Figure 2(A) PCA on trait correlations in the F2 mapping population. Each point represents the genetic means of each F2 family whereas the shape of point indicates the cytoplasm (cross direction). Direction of variation for axis 1 and 2 of each trait has been plotted as arrow and are color labelled depending on two different treatment stages: green indicates Seedling stage treatment and red indicates reproductive stage treatment. Labels of traits are printed close to the arrow-head. (B) Plot shows the correlations of traits where brown color shows positive correlation and light-blue indicates negative correlation. Traits labelled with green color indicates seedling stage ones and red indicates reproductive stage traits.
Estimated QTL models: effect and localization.
| Phenotypes | QTL model | Chromosome | Position | LOD | Lower CI | Upper CI | %Variance | %Variance (QTLa Cyto) | Positive allele |
|---|---|---|---|---|---|---|---|---|---|
| SL | qSL.1@183 | 1 | 183.00 | 13.42 | 175.11 | 190.57 | 20.4 | NA | Horkuch |
| SL | qSL.3@218 | 3 | 218.00 | 4.82 | 212.12 | 236.45 | 7.3 | NA | Horkuch |
| SL | qSL.5@160 | 5 | 160.43 | 3.83 | 102.86 | 170.27 | 5.5 | NA | Horkuch |
| RL | qRL.2@167 | 2 | 167.00 | 10.67 | 161.14 | 176.67 | 20.0 | NA | Horkuch |
| TK | qTK.2@45 *Cyto | 2 | 45.00 | 6.11 | 24.05 | 66.99 | 2.42 | 2.3 | Horkucha |
| TK | qTK.3@204 *Cyto | 3 | 203.78 | 6.46 | 194.44 | 209.29 | 3.8 | 3.8 | Horkucha |
| PH | qPH.1@215 | 1 | 215.00 | 5.59 | 175.11 | 222.54 | 11.4 | NA | Horkuch |
| PH | qPH.3@211 | 3 | 211.02 | 5.15 | 203.78 | 272.38 | 7.2 | NA | Horkuch |
| PH | qPH.5@144 *Cyto | 5 | 144.00 | 6.64 | 124.73 | 170.27 | 11.0 | 2.1 | Horkucha |
| ET | qET.7@97 *Cyto | 7 | 97.00 | 5.82 | 85.83 | 104.41 | 17.7 | 5.5 | Horkuch |
| FGN | qFGN.10@58 *Cyto | 10 | 58.48 | 7.72 | 50.30 | 107.07 | 14.9 | 7.5 | IR29 |
| FGW | qFGW.10@58 *Cyto | 10 | 58.48 | 9.13 | 50.30 | 107.07 | 17.6 | 9.1 | IR29 |
| SF | qSF.10@59 *Cyto | 10 | 59.00 | 7.71 | 50.30 | 107.07 | 17.0 | 12.4 | IR29 |
| HI | qHI.10@104 + Cyto | 10 | 103.75 | 8.48 | 50.30 | 107.07 | 15.4 | 1.4 | IR29 |
Each QTL model was built by linear mixed model using kinship matrix as a covariate. Asterisk sign denotes interaction with cytoplasm whereas (+) sign denotes only additive cytoplasmic effect in the QTL model. aDenotes QTL that has both main and interaction effect since only considering direction of the main effect can be misleading.

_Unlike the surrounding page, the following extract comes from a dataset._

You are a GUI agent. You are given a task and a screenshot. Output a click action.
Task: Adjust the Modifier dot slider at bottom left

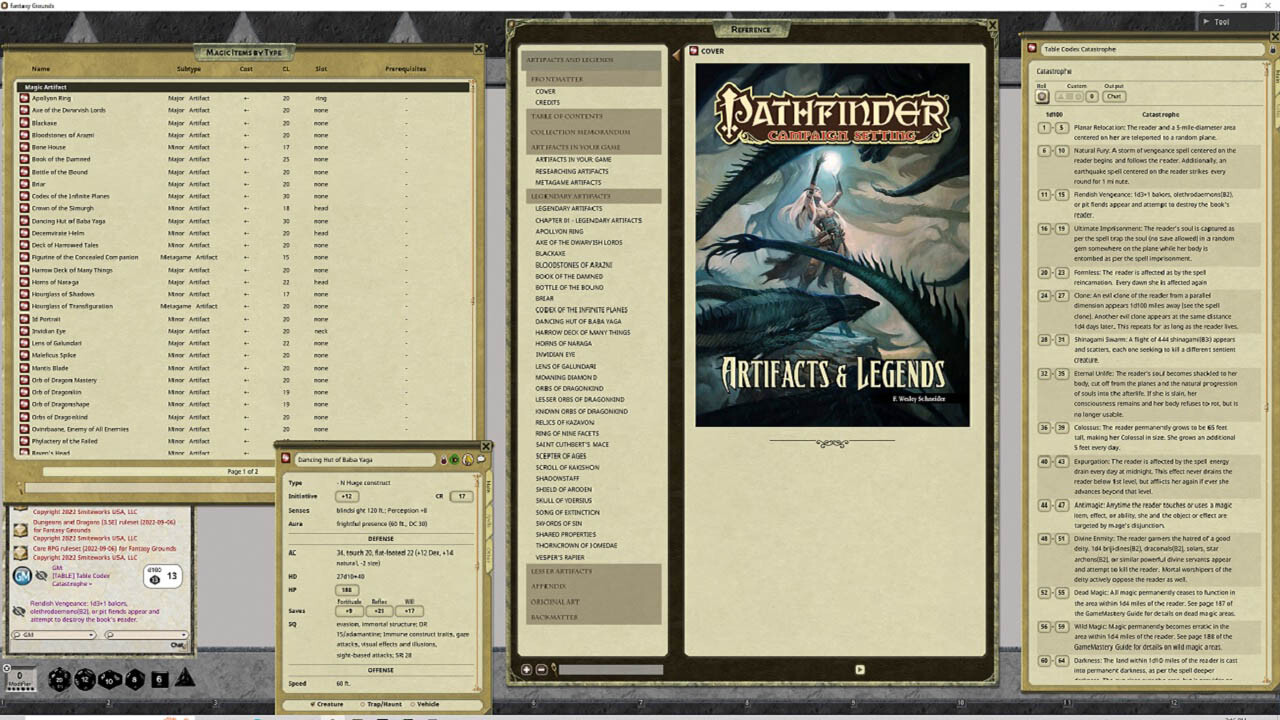(x=21, y=688)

Figure 3Illustration of QTL across chromosomes. QTL are denoted as a point and 1.5 LOD drop confidence intervals extended to a true marker is indicted by the bar for each QTL. Peaks of the QTL were marked as black line in QTL intervals. QTL from same trait are marked with same color. Line width represents the magnitude of LOD score. Genomic regions that showed significant association with cytoplasm are marked here with black line segment.

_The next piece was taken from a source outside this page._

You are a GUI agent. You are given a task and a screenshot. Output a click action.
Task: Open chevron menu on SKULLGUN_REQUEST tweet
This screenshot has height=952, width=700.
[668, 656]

Figure 4Interaction plots of allelic effect of QTL and cytoplasm on different traits from two different treatment stages. Blue line shows plants with Horkuch cytoplasm whereas orange line indicates plants with IR29 cytoplasm. Alleles are plotted on x-axis where AA, AB and BB indicate homozygous Horkuch, heterozygous of Horkuch/IR29 and homozygous IR29 respectively. Allelic means ± SE are reported. Representative QTL effects for SL and PH are presented in the upper panel and exhibit no significant interaction with cytoplasm. The third plot from the left on upper panel demonstrates significant additive effects of the maternal cytoplasm on TK. In the bottom panel, plot two and three from the left demonstrate significant interaction of QTL alleles with cytoplasm for traits such FGW, ET.